Não foi dessa vez que disparos via WhatsApp derrubaram uma chapa presidencial

Entendimento de relator do processo no TSE, no entanto, é de que tais disparos podem resultar em cassação caso provados

A decisão do Tribunal Superior Eleitoral (TSE) na quinta-feira, 28.out, mostrou basicamente duas coisas para os eleitores e representantes de redes sociais:

  • Não foi dessa vez que uma chapa presidencial foi cassada por conta de disparos em massa feitos por WhatsApp;
  • Mas espalhar desinformação dessa forma pode sim custar um mandato.

No julgamento, o colegiado do TSE formou maioria contrária às ações que pediam a cassação da chapa Bolsonaro-Mourão e a inelegibilidade de ambos por oito anos (detalhes no site Jota), ajuizadas pela coligação da chapa Haddad-Manuela referentes a disparos em massa via WhatsApp realizados na eleição de 2018.

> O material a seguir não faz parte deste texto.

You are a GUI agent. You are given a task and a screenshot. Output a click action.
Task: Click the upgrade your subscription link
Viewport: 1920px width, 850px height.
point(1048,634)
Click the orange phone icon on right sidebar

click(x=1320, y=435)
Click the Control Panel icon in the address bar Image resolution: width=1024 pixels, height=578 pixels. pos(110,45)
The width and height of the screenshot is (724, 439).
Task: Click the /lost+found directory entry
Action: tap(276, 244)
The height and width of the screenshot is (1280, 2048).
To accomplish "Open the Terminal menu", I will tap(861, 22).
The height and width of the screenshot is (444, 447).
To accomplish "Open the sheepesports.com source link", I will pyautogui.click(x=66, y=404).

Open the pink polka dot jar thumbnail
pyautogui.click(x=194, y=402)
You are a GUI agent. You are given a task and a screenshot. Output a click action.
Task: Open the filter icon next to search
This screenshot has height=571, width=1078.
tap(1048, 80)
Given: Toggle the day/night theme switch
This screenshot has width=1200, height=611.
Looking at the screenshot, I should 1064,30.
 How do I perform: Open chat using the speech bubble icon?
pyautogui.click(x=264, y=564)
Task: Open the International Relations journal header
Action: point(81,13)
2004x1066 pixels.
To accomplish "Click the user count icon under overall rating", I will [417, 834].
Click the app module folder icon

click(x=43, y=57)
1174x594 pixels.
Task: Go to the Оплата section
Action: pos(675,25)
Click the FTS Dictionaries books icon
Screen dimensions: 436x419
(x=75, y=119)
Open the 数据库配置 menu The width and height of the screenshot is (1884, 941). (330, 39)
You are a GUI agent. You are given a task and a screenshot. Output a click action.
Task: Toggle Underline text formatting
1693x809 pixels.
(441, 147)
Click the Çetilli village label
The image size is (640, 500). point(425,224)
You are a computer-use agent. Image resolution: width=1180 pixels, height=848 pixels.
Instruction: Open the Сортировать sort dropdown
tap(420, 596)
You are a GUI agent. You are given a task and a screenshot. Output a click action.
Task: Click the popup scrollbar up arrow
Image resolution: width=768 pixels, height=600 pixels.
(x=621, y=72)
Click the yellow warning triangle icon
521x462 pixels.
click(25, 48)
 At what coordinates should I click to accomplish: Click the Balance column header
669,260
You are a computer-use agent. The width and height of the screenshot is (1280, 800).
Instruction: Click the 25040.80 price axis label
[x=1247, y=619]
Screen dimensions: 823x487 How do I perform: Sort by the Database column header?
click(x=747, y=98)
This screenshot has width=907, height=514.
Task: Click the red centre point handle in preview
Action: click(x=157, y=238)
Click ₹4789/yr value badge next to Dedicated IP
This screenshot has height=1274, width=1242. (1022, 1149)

No entendimento específico do relator Luis Felipe Salomão, para a cassação da chapa “é necessário que se demonstre, por meio de provas robustas, que a conduta teve gravidade suficiente para desequilibrar o pleito eleitoral”, disse o advogado e mestrando da Universidade de São Paulo Marco Antonio Riechelmann Junior sobre o julgamento.

Mas a compreensão geral do relator sobre o tema "foi o de que os disparos em massa de desinformações são sim aptos para cassar mandatos eletivos”.


Riechelmann também aponta que “o TSE tem dado sinais claros de que a disseminação de informações falsas e o uso indevido das redes sociais é um problema” e tem tomado posições relevantes para isso. Isso porque a decisão tomada hoje pode se transformar em uma resolução que valerá para o pleito de 2022, reforçando as defesas da democracia brasileira.

Além da decisão relativa aos disparos em massa, o TSE cassou o mandato do deputado estadual Fernando Francischini (PSL-PR) por divulgação de desinformação sobre a urna eletrônica em sua página no Facebook. A maioria dos ministros da corte acompanhou o voto de Salomão, que considerou que a divulgação de fake news configurou abuso de poder político e uso indevido das redes sociais.

Marco conclui que esses são passos importantes para enfrentar “o desafio atual que é encontrar uma maneira de que as campanhas virtuais feitas por meio das plataformas sigam as normas eleitorais e as boas práticas necessárias para o exercício da democracia.”